**Selected text**
▽

# Pinenut and Dijion Chicken Sandwich



## Piccolina (Aug 1, 2005)

Hi all,

I got this great "summerish" recipe off of the show "License to grill" - it is really wonderful.

*Pinenut Dijon Crusted Chicken Sandwich*
(serves 8)





8 x  boneless skinless chicken breasts
2 tbsp olive oil (30ml)
 Salt and pepper to taste
Crust



1 cup of vegetable oil (250ml)
3 cups crushed tortilla chips (750ml)
1 cup toasted pine nuts (250ml)
1/4 cup Dijon mustard (60ml)
2 tbsp liquid honey (30ml)
2 tbsp Cajun spice (30ml)
2 tbsp fresh chopped rosemary (30ml)
Directions: 

  Pinenut Dijon Crusted Chicken Sandwich

Prepare barbeque for grilling with indirect heat by preheating one side of the grill to 250°F/125°C or medium low heat and leaving the other side of the grill off.
Oil the grill. Drizzle chicken with olive oil and add salt and pepper to taste.
Place chicken on heated side of grill and sear each side for 1 minute or until nice char marks are achieved.
Move chicken over to the non-heated side of the barbeque. Coat the top side of the chicken breasts with crust mixture. Close the barbeque lid and cook for 8 minutes per side.
Remove chicken and serve with spicy mayo and crusty buns.
Crust To make the crust, combine all the ingredients in a food processor. Pulse until well combined and a chunky paste has formed.


----------

△

**Task**
Say whether each statement agrees with the chicken sandwich recipe above. Give yes or no, and quote the words from the recipe that decide it. (a) The recipe makes eight servings. (b) The chicken is first seared on the side of the grill that is left off. (c) The crust ingredients are combined in a food processor.

**Source data**
▽

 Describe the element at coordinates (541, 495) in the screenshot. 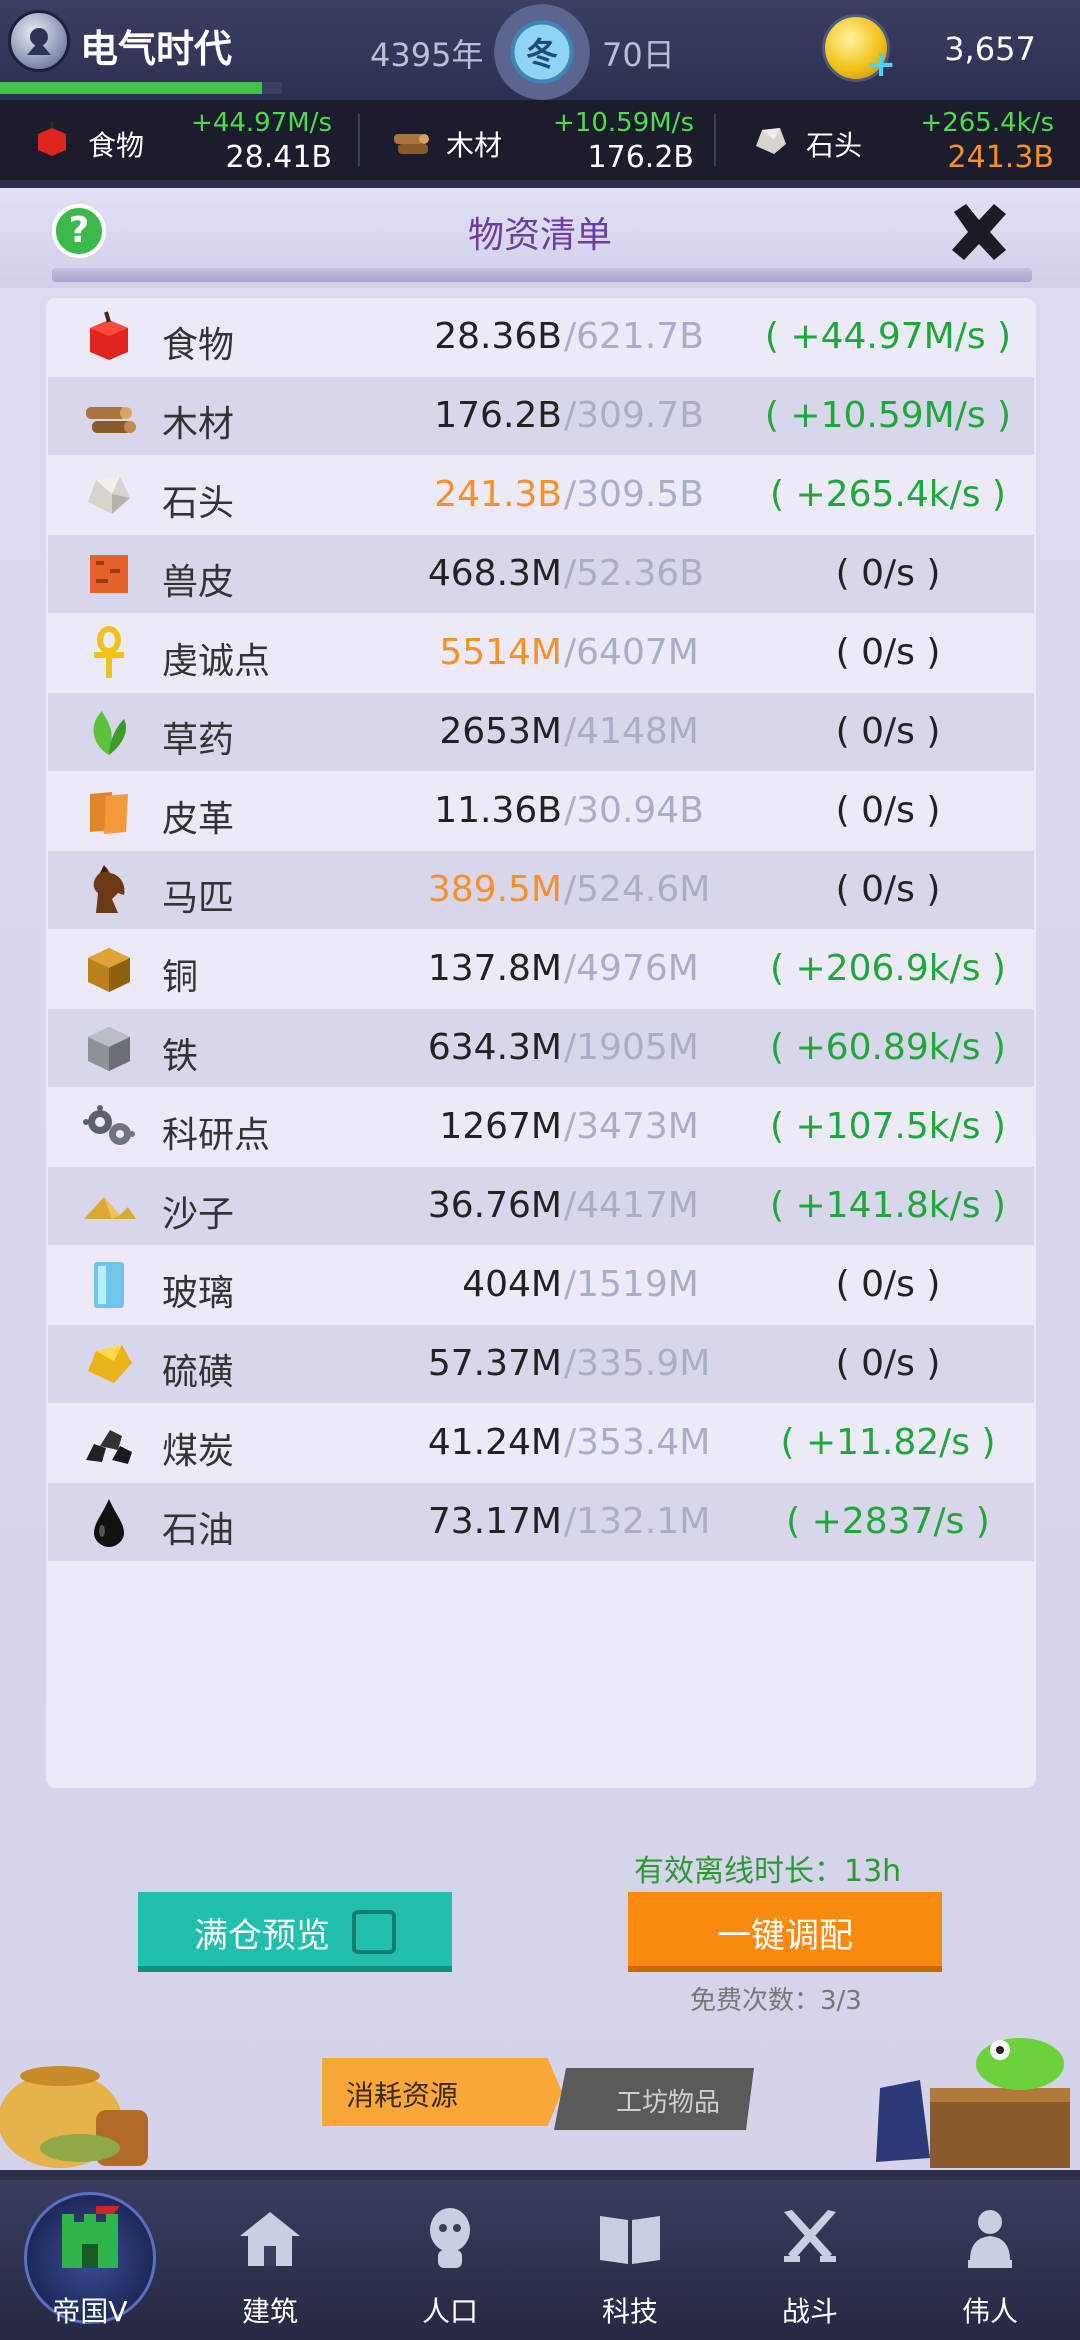

I see `list-item: 石头 241.3B/309.5B ( +265.4k/s )` at that location.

△

**Answer section**
(a) Yes: "(serves 8)"
(b) No: "Place chicken on heated side of grill and sear each side for 1 minute or until nice char marks are achieved."
(c) Yes: "To make the crust, combine all the ingredients in a food processor."